The Trick To Managing Emotional Crisis Is To Have A Plan

Emotional crises come in all shapes and sizes. They can come from family issues, work stress, personal problems, and the big ones like death, divorce, and moving. Sometimes we see them coming, and sometimes we are caught off guard and knocked off our feet. Since I am an expert in emotional crises, I thought I might share a few of my favorite tips for how to manage when you can’t manage at all.

Emotional Crises Are Easier To Heal When You Have Practice

I’ve experienced the death of loved ones, divorce, family alienation, and a host of other emotionally disturbing events. The good news is, it’s given me experience to handle tough times. Now, I know what to do to stay mentally healthy, physically healthy, and keep my head above water. So, when I recently had two major life changes happen rather quickly, I had a team of people ready to support me, and 20+ years of recovery ready for action.
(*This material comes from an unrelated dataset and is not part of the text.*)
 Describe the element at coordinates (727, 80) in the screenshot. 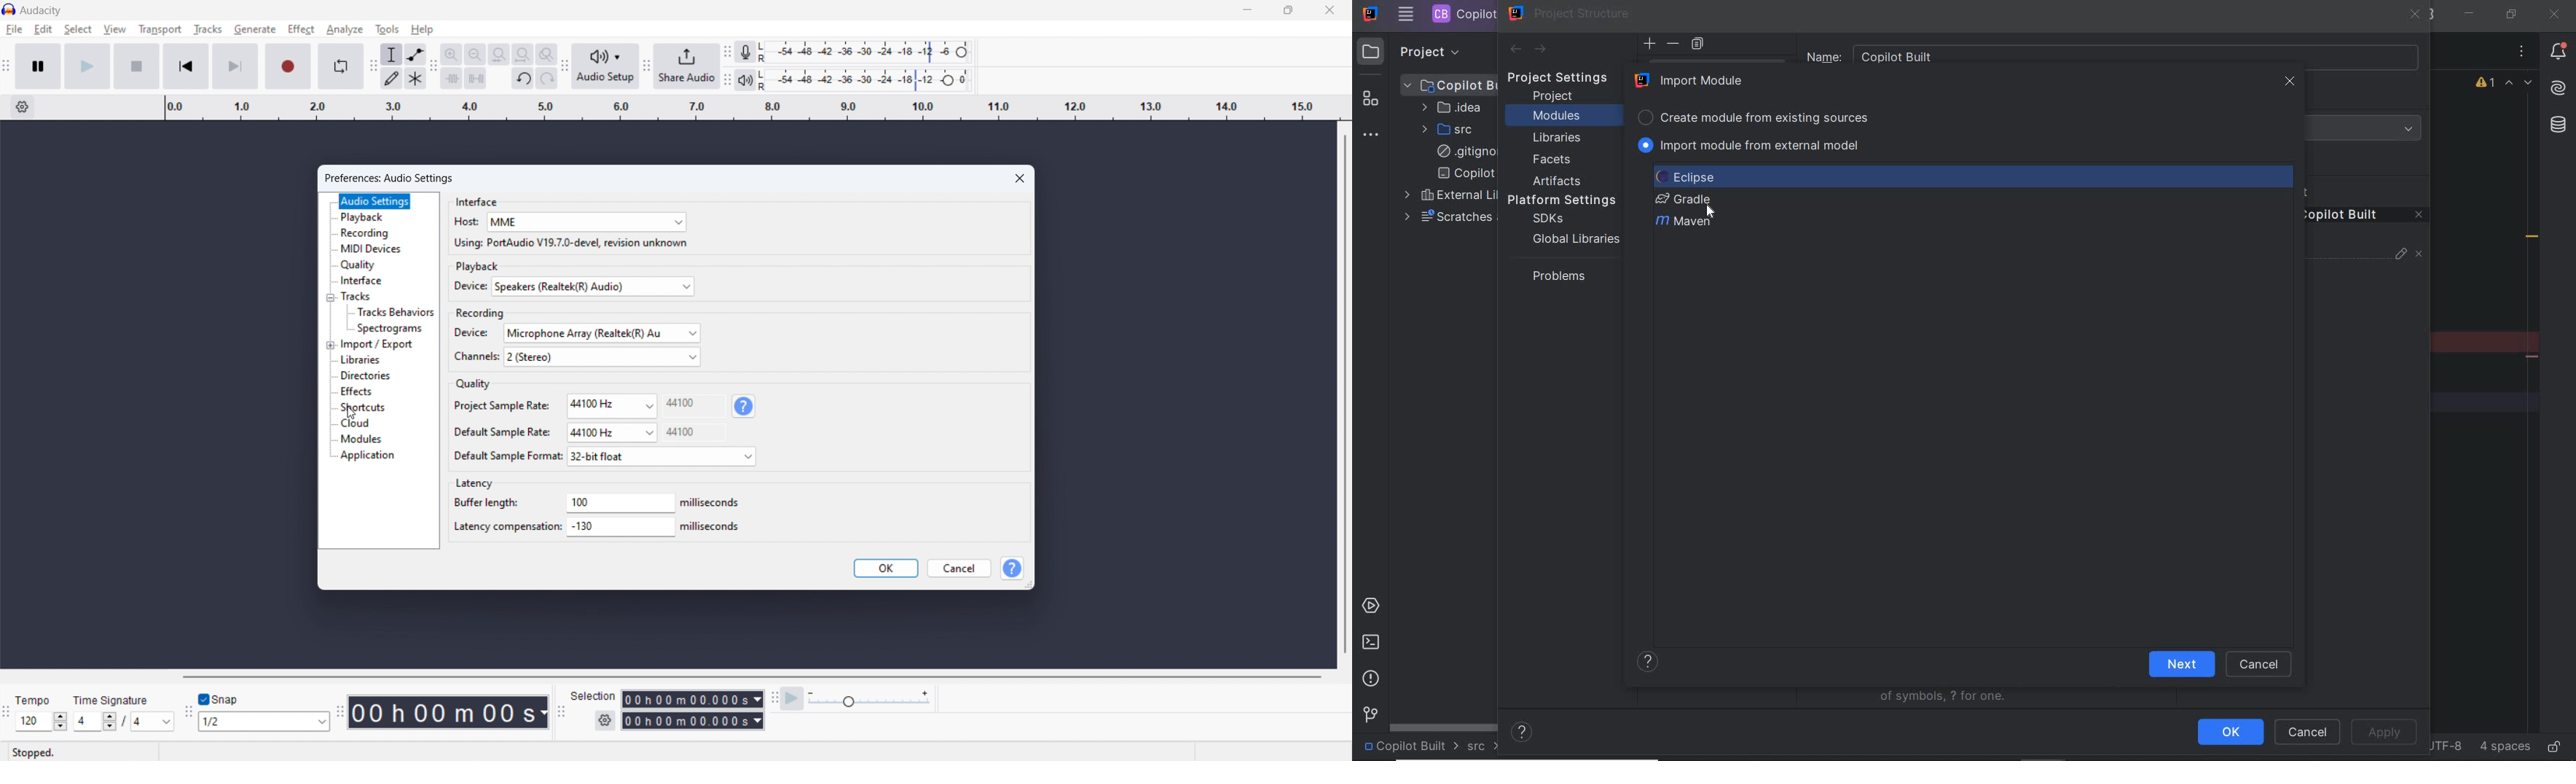

I see `Enables movement of playback meter toolbar` at that location.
Death and separation are unfortunately traumas I’ve already dealt with, so I knew what to do when they happened this time.

Here’s What I Did With Two Emotional Crises At The Same Time

  1. I told the team. I have two sponsors, a Buddhist mentor, a work mentor, a therapist I can call when I need to, a host of sober people who I can call any time, my family, and a few incredibly trustworthy friends. We don’t have to do hard things alone. When the team knew what was coming, they got to work. Both sponsors have supported me and given me the advice to follow, which I have. I talked to my therapist to process and received excellent instructions from her (those to come). I told my close friends and WOW did they show up. From invitations to dinner to comedy shows, to general caring, my girls have my back. Having this team of people gear up to show me love and support was the most poignant and profound part of the last few months. Create your team and keep them close. If you are super shy, and can’t ask for help, don’t worry. Follow tips 2-6. We’ll talk about making friends in another article. Move right on to tip #2.
  2. Brain Health. My therapist’s main advice was to focus on my brain health. It’s OK to have a sad moment and release a few tears but don’t stay there. I’ve done the trauma therapy, I’ve processed my childhood pain, I don’t need to live in despair anymore. I’ve done my time. Brain health means literally taking the actions that keep your brain functioning in a positive way. For me, that is being in nature, Buddhist chanting, exercise, yoga, reading, and other activities that help me ease my anxiety and release the feel good-hormones: Endorphins, Oxytocin, Serotonin in healthy ways listed above.
  3. Eat healthy. It’s so easy to lean into comfort food when we feel emotional pain, but don’t do it more than you need to. One of my sponsors reminded me to eat sensibly throughout this time. Adding tons of processed food into my body won’t make me feel better mentally or physically. Weight gain is also a big trigger for me. This is not the time to invite self-loathing into the equation.
  4. Self Care, Self Care, Self Care. I can only speak to what this looks like for me. If I need to take a nap in the middle of the day, I take a nap. If I need to stop working and take a walk, I do. If I’m not up to going to an event, I skip it. My comfort is the priority right now. Whether it’s spa time or being financially responsible, figure out what self care works for you and do it. Sometimes, it’s just watching a Hallmark Christmas movie in August.
  5. Radical Self Acceptance. I used to think that radical self-acceptance was silly. Now, I understand that it is its own version of self-care. When you already feel terrible, it’s not a good idea to let that negative inner voice reign in your head. This is the time to keep reminding yourself that you’re human and doing the best you can do. I remind myself that I’m learning and that everything happens for a reason.
  6. Sing and dance. Yes, sometimes I play awesome music and dance and sing. It doesn’t always work, but when it does I feel better. It’s like when they say smile and you may actually feel happier. Singing and dancing are happy, cathartic activities. Also, laugh. Laughing is a medicine, too.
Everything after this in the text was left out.